Gett - Le procès de Viviane Amsalem
Israël, 2014
De Ronit Elkabetz, Shlomi Elkabetz
Avec : Ronit Elkabetz
Durée : 1h55
Sortie : 25/06/2014
En Israël, il n’y a ni mariage civil ni divorce civil. Seuls les rabbins peuvent prononcer un mariage et sa dissolution. Mais cette dissolution n’est possible qu’avec le plein consentement du mari, qui détient finalement plus de pouvoir que les juges. Viviane Amsalem demande le divorce depuis trois ans. Or son mari, Elisha, le lui refuse. Sa froide intransigeance, la détermination de Viviane à lutter pour sa liberté, et le rôle ambigu des juges dessinent les contours d’une procédure où le tragique le dispute à l'absurde, où l'on juge de tout, sauf de la requête initiale.
CAS DE DIVORCE
Six ans après Les 7 jours, le duo formé par les frère et soeur Ronit Elkabetz et Shlomi Elkabetz est de retour avec Gett, le procès de Viviane Amsalem. Le pitch est ubuesque: Viviane veut divorcer, mais les rabbins ne peuvent prononcer la dissolution du mariage qu'avec le consentement du mari. Consentement qui ne veut pas venir. De ce point de départ, les Elkabetz tirent un huis clos passionnant et surprenant. Tout d'abord par son tempo: le film avale les mois (avant les années !) en quelques séquences. On restera pratiquement tout le film entre les quatre murs d'un minuscule tribunal (hormis quelques sorties dans le couloir comme autant de pauses temporaires hors du ring de boxe), et les réalisateurs jouent de cette austérité, une épure à murs blancs et vêtements noirs tandis que le temps défile. Le montage vif parvient à éviter les écueils du théâtre filmé. Et il faut le savoir: ce divorce peut prendre autant de temps qu'il en faut pour construire la Sagrada Familia.
Prendre femme était le titre du premier long métrage du duo. On se demande régulièrement, dans Gett, si le mari acceptera de "reprendre" sa femme, utilisation récurrente qui transforme en objet celle qui, comme l'éructe le juge, doit savoir où se trouve sa place. "Une femme seule, c'est ça qui est gênant" dit-on. Le propos est politique mais parvient à ne pas être d'une lourdeur didactique notamment grâce à l'utilisation surprenante de l'humour. Gett est drôle, parfois très drôle, parce que la situation est de plus en plus absurde. L'affaire devient publique, on appelle à la barre divers témoins qui viennent donner leur avis sur le droit ou non que Viviane a à divorcer. Incroyable ? Il y a pourtant de nombreux cas en attente, parfois depuis des années, en Israël.

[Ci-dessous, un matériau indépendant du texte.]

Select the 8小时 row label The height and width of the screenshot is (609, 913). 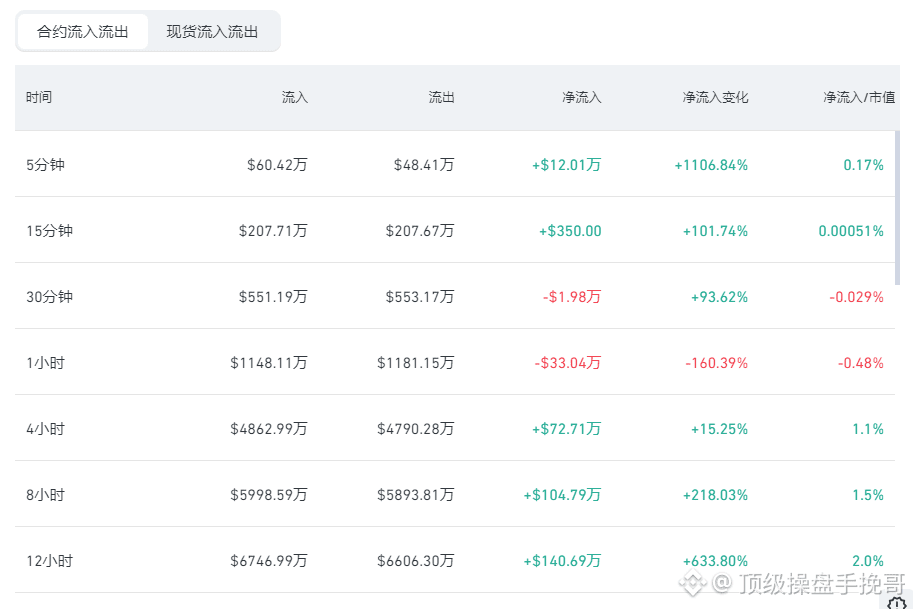click(x=45, y=495)
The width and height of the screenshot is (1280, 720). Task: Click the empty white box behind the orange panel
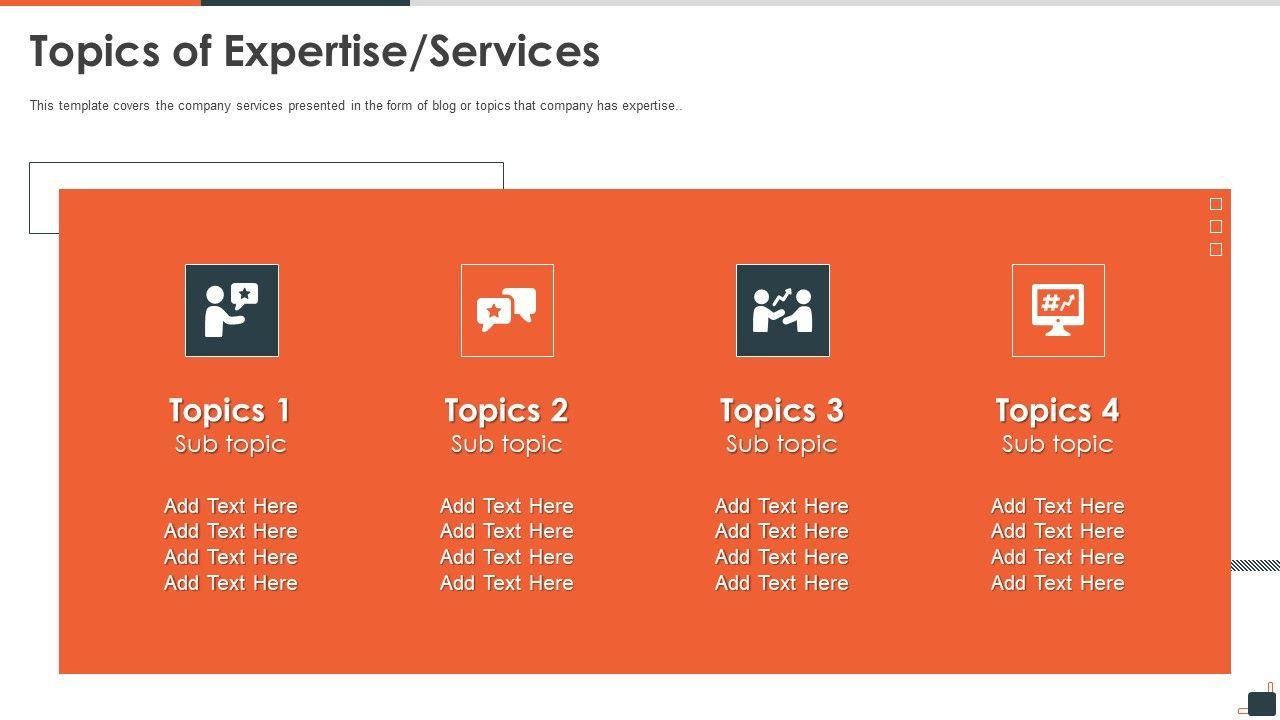pyautogui.click(x=266, y=175)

Ces touches d'humour apportent une respiration mais ne mettent pas de côté la brutalité mise en scène et le propos politique. Le cas ne se limite pas à celui de Viviane mais parle d'une société entière. On ne tombera pas non plus dans le piège du film forcément vu à travers le strict filtre du tout-politique. Gett l'est, mais c'est aussi un film passionnant comme un épisode de Cas de divorce survitaminé et réalisé avec des moyens de cinéma, bouleversant lorsque Viviane, exsangue, enragée, promet de passer au-dessus de "lui" et des lois. Le feu de l'actrice Ronit Elkabetz suffit à nous convaincre et son nouveau film est tout simplement bluffant.